* EXERCISE DESCRIPTION *
For the entries that follow, retype exactly the lines from the one containing "Given: Expand the Payroll submenu chevron" to the one containing "This screenshot has height=634, width=670.", inclusive, and only those. Images stay out of the copy.

* DATA RECORDS *
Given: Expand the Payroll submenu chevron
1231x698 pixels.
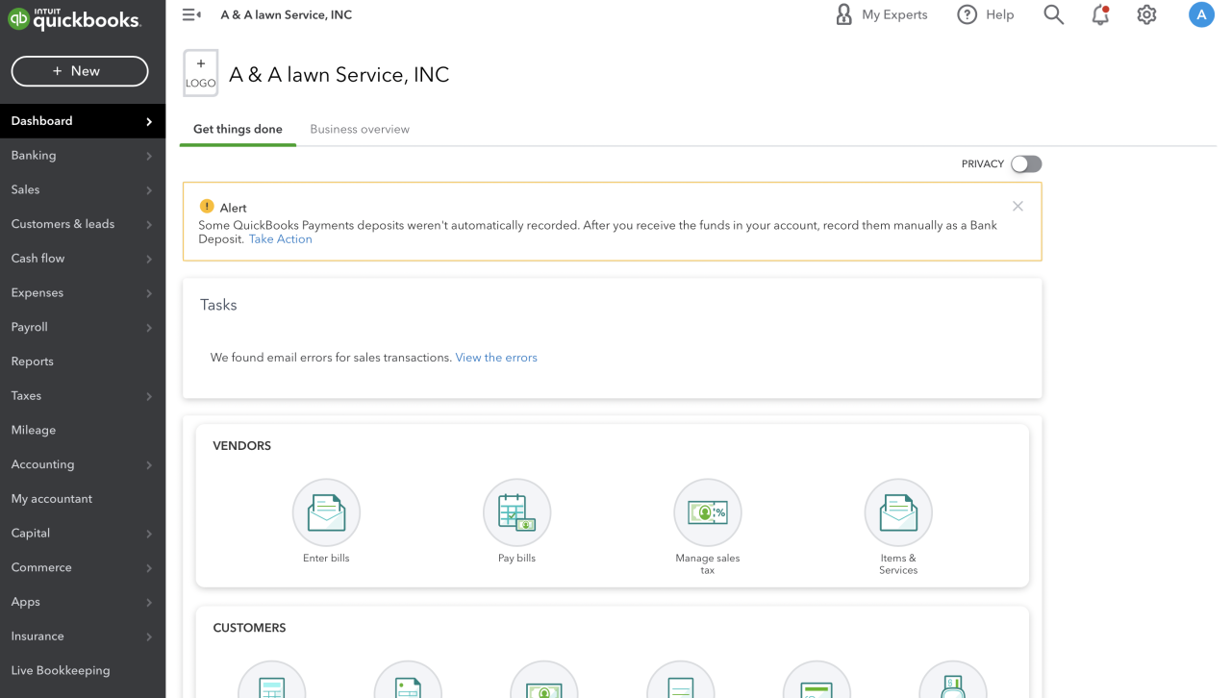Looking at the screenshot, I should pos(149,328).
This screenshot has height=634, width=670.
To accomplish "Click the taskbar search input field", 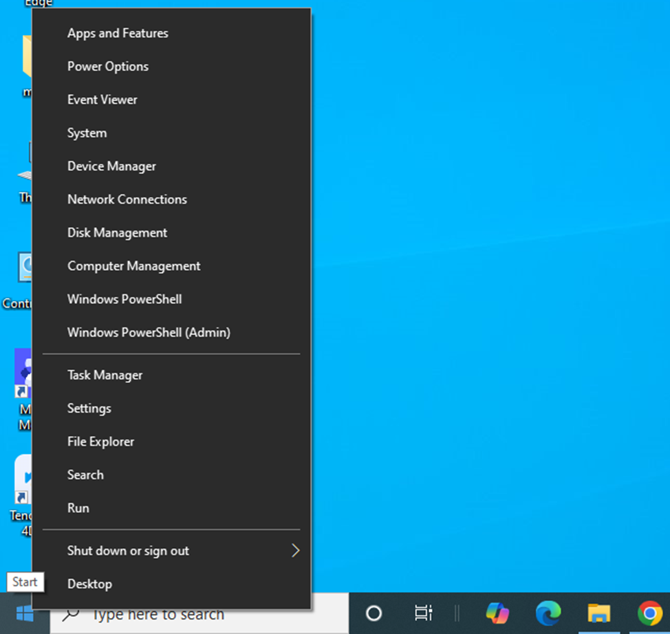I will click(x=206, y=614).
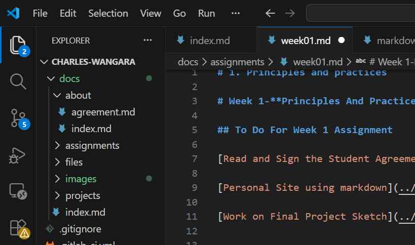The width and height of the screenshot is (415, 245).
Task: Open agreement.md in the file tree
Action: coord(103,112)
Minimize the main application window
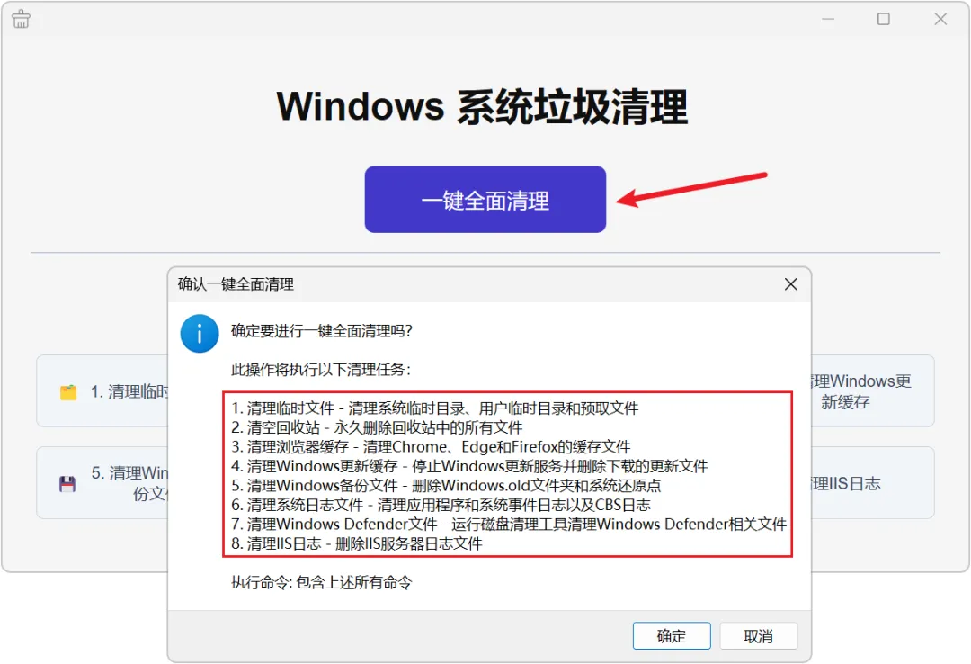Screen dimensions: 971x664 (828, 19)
* * *
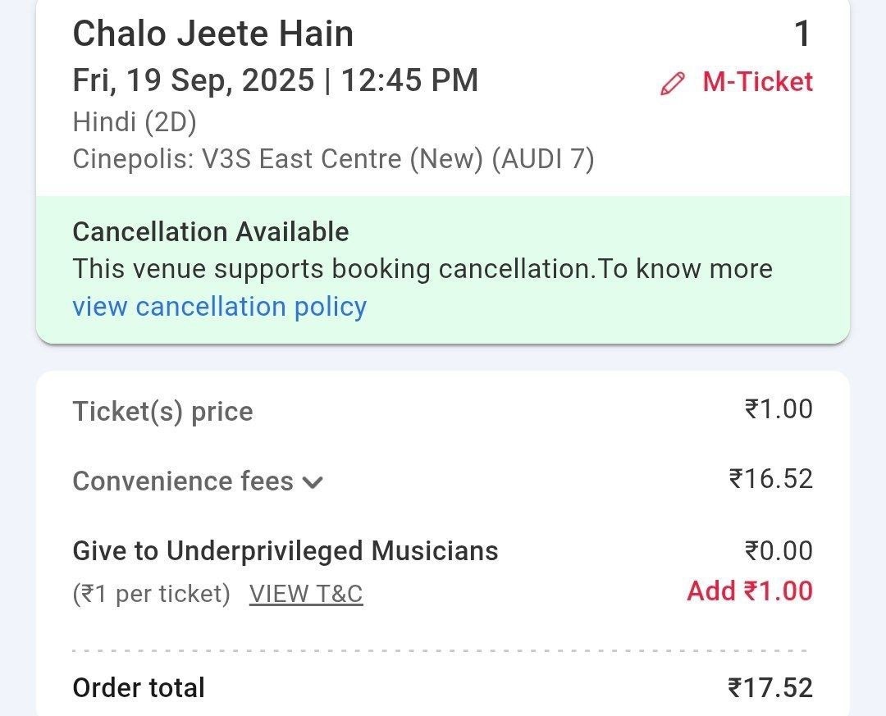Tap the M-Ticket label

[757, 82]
...
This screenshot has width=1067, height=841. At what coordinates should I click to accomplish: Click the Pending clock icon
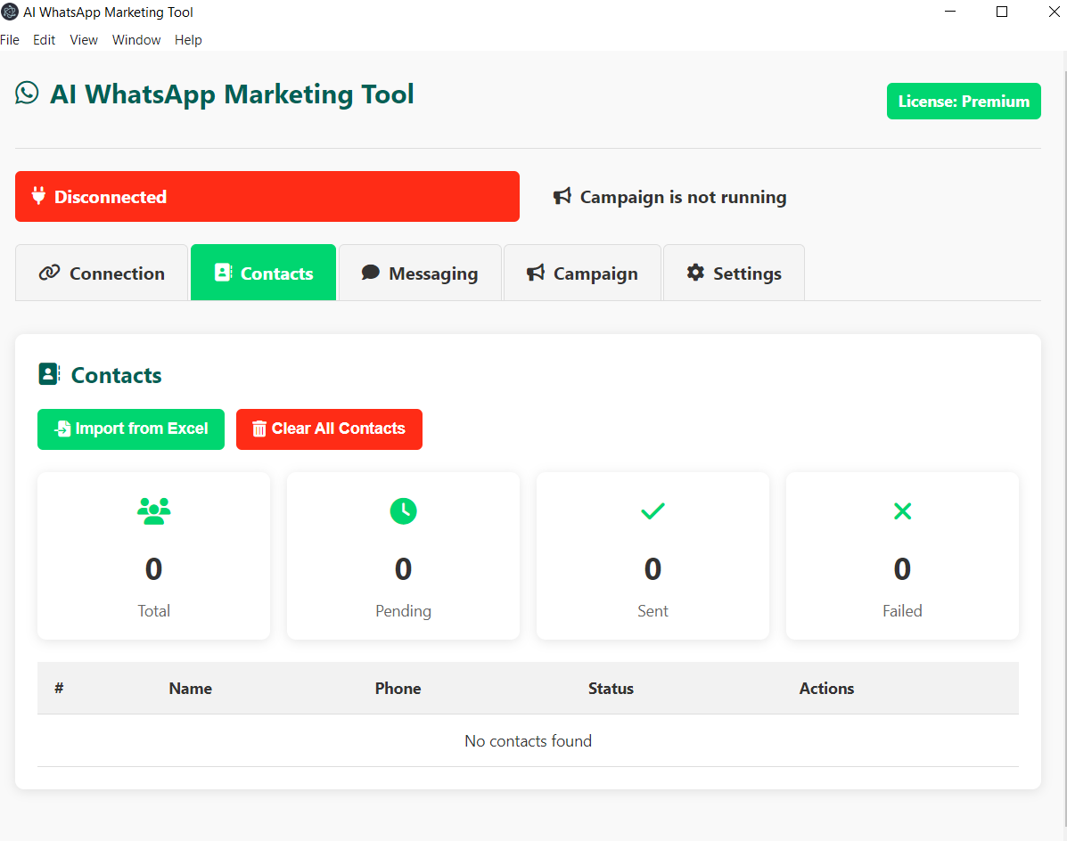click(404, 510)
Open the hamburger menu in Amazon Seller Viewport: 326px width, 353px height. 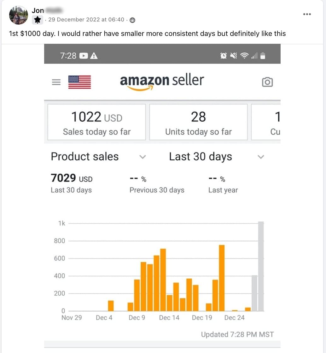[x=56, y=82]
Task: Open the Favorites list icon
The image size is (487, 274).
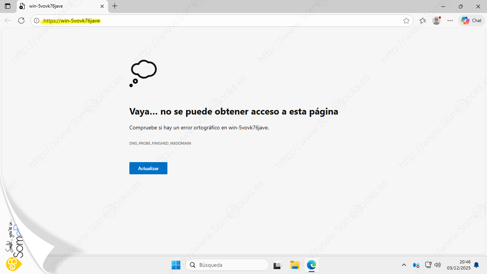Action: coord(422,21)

* EXERCISE RESULT *
Given: Expand the Payroll submenu chevron
1231x698 pixels.
Looking at the screenshot, I should pos(149,328).
This screenshot has height=634, width=670.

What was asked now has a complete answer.